1. Ratio of toxicity and viability determined in pancreatic cancer‐derived organoids from two patients ((left) PDO‐42 and (right) PDO‐48) treated as indicated for 3 (PDO‐42) or 5 (PDO‐48) days. Significant differences are shown for the comparison between single and combined drug treatments as indicated (NEN 1.2 µM or 2.5 µM, amitriptyline (Ami, A), imipramine (Imi, I), desipramine (Desi, D), each 30 µM, clomipramine (Clomi, C) 20 µM).

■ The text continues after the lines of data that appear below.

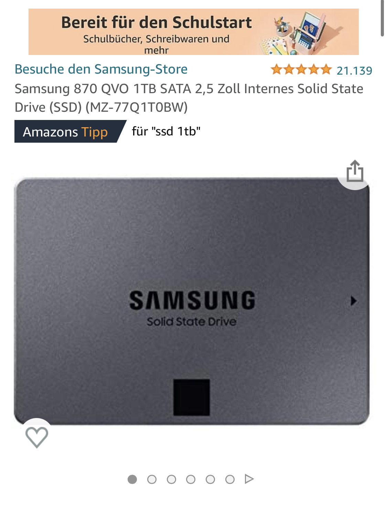The width and height of the screenshot is (387, 505).
Task: Select the second image carousel dot
Action: coord(152,479)
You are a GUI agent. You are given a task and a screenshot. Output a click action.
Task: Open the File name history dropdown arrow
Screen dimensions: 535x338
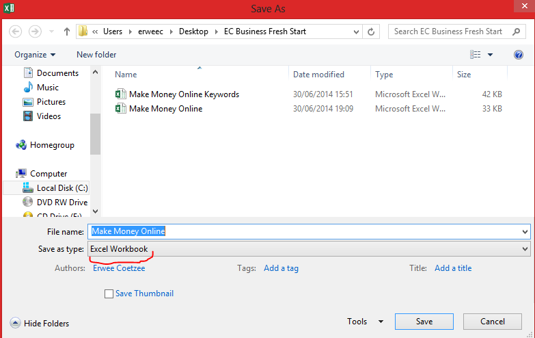pos(524,231)
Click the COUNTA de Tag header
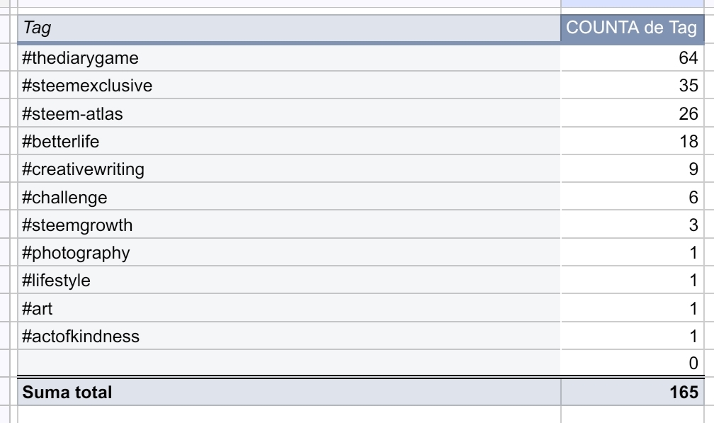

2. Ratio of toxicity and viability determined in pancreatic cancer‐derived organoids from two patients ((left) PDO‐42 and (right) PDO‐48) treated as indicated for 3 (PDO‐42) or 5 (PDO‐48) days. Significant differences are shown for the comparison between drug treatments as indicated to the control condition (NEN (N) 1.2 or 2.5 µM, amitriptyline (A), imipramine (I) 20 µM, paclitaxel (Pacli), 2, 20 or 200 nM). As references for sensitization effects to standard chemotherapy, the bars showing single paclitaxel treatments using the indicated concentrations are highlighted in blue. Bars for controls (Ctrl), paclitaxel (Pacli), NEN (N) alone, and combined NEN + paclitaxel treatment are identical in the individual graphs (including respective graphs in Fig EV5A) for comparison to combinations with the respective TCA drugs as indicated.

Data information: In (A and B), data are presented as mean (SD) (N = 3) and were analyzed by a one‐way ANOVA with Tukey post hoc test. *P < 0.05; **P < 0.01; ***P < 0.001; ****P < 0.0001. Exact P‐values for all comparisons are listed in Appendix Table S1.